Published 2002 by Picador pp 310 ISBN 0330490230

Alexandra Fuller's book tells the story of her family of white Zimbabwean tenant farmers in the years before and after Independence. These are not the wealthy landowners demonised by the present Zimbabwean government; they struggle to make a living off the land, as well as the usual hazards of the African bush, they fear landmines and attacks by guerrillas crossing the border from Mozambique. During the civil war, their parents join the police reserve. Bobo and her sister are warned not to come into their parents' bedroom in the night because they sleep with loaded guns. Then at Independence (1980), Bobo and her classmates are stunned to see black pupils far wealthier and more sophisticated than them joining their elite high school. Their farm is auctioned under a land distribution programme and they move south to a much harsher ranch, where their diet is based on impala and brackish water from a borehole is strictly rationed.

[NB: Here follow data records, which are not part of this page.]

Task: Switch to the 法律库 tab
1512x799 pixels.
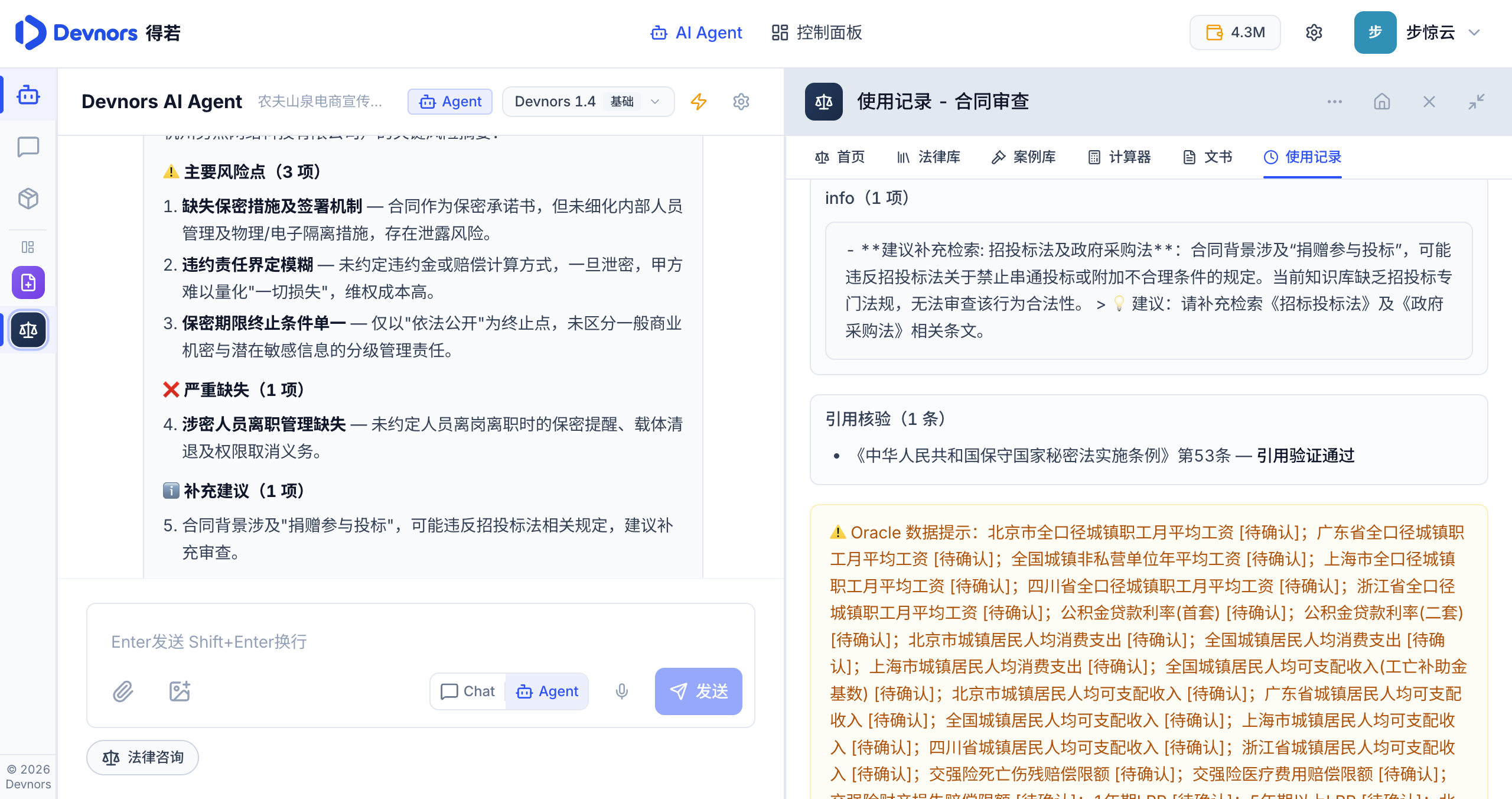Action: point(928,157)
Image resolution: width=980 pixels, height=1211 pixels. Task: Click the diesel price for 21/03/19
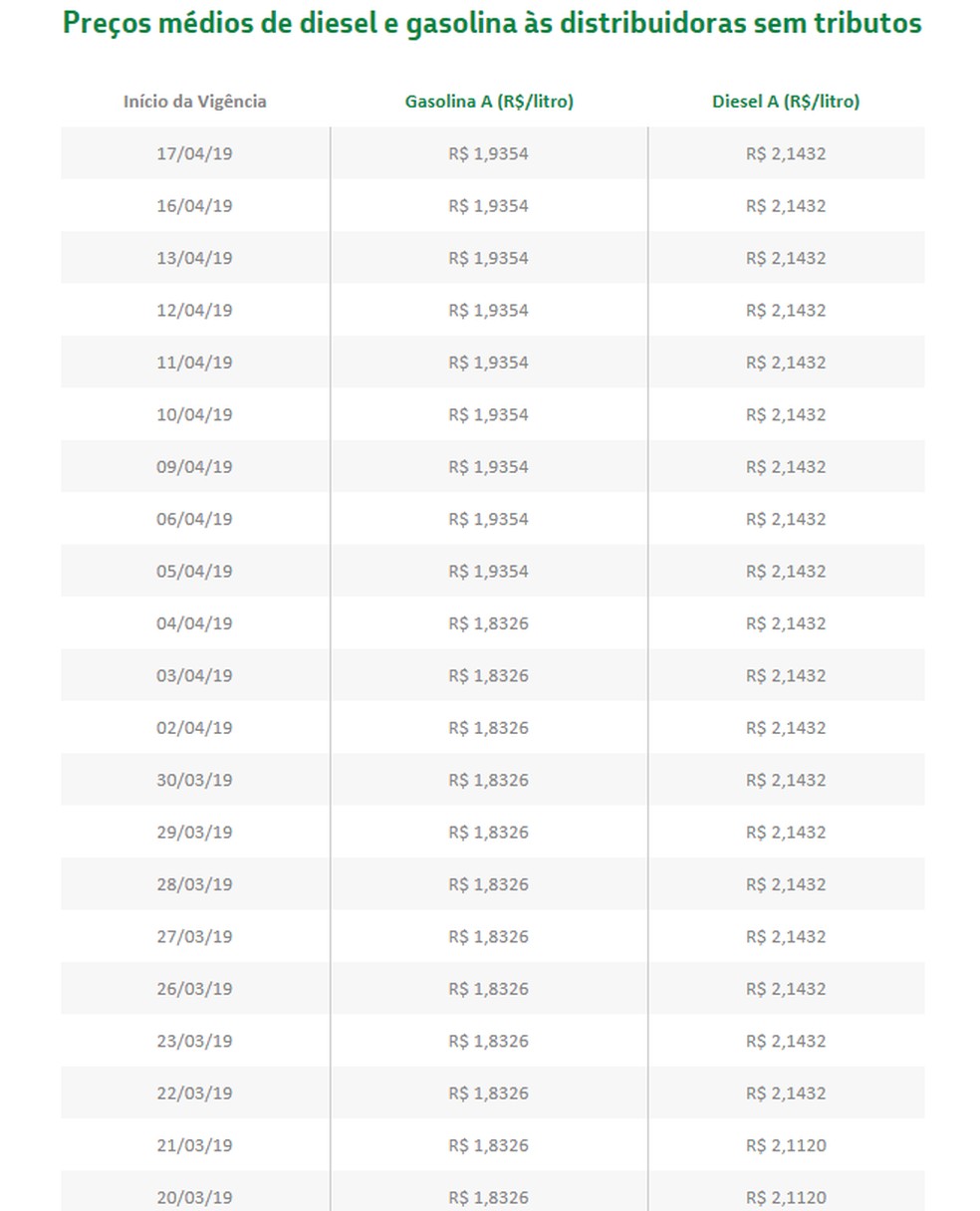click(x=786, y=1145)
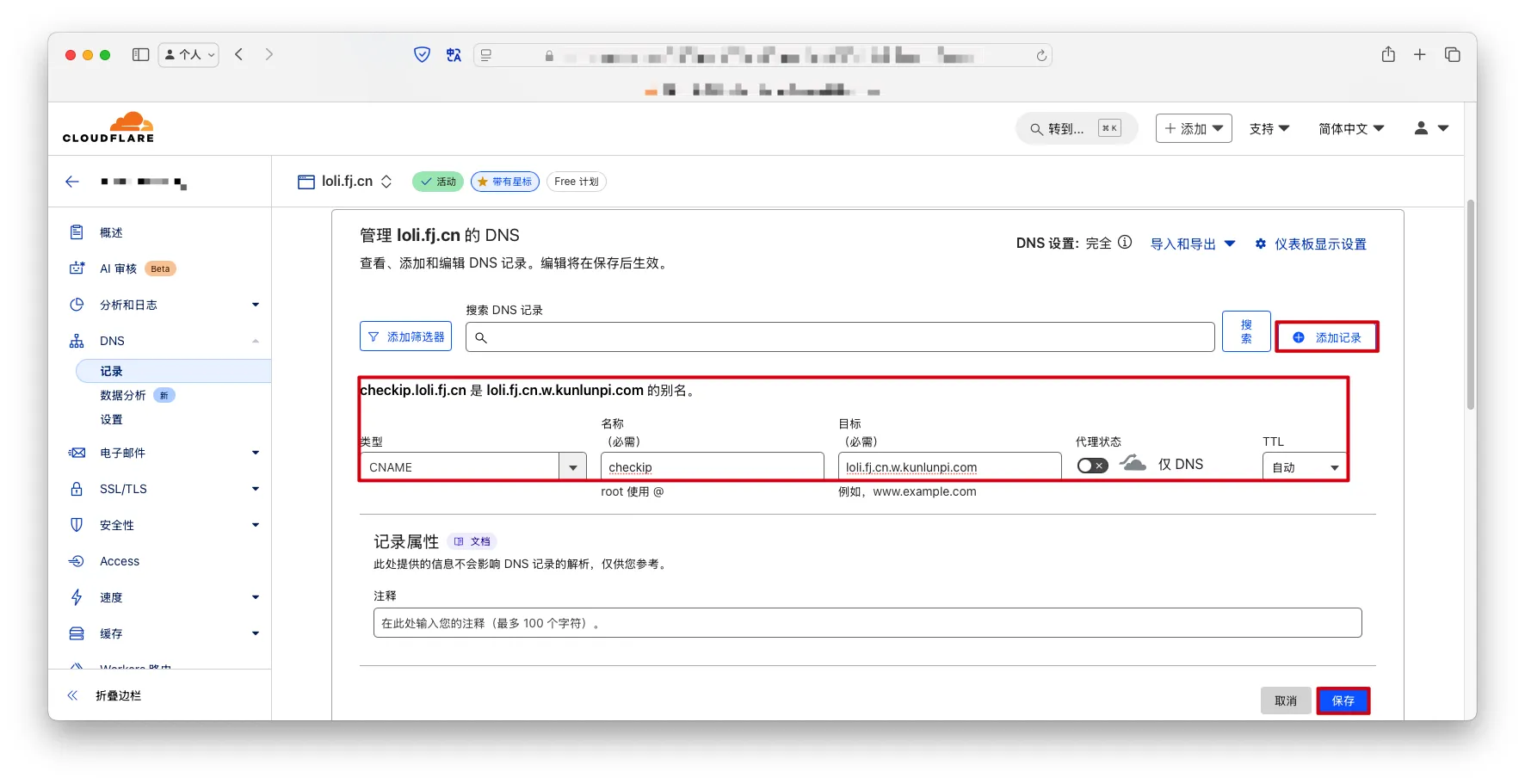Click the back arrow above sidebar
This screenshot has width=1525, height=784.
click(72, 182)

From Zimbabwe, they move to Malawi, where they are closely watched by government agents, notably a houseboy who presents himself for employment and will not take no for an answer. When Bobo's father jokingly describes his newly-built beach hut on the shore of Lake Malawi as 'a palace', the houseboy makes his report and the carload of presidential officials who rush down to inspect it are furious to find a hut made of mud, poles and thatch. When the family move on to Zambia, they have lived in every country in the former Federation. With the resilience of childhood, Bobo takes extraordinary events in her stride. The politics and the everyday struggle to make a living from the land are mixed with family tragedy; a sister drowned, a brother dead from meningitis and another stillborn. The family handle their mother's alcoholism and insanity with the same stoicism they handle any other misfortune, though they do occasionally compare themselves to families with normal mothers, clean swimming pools, home baking and children free of worms. The title is taken from a line by the writer and humorist AP Herbert, 'Don't let's go to the dogs tonight, for mother will be there'.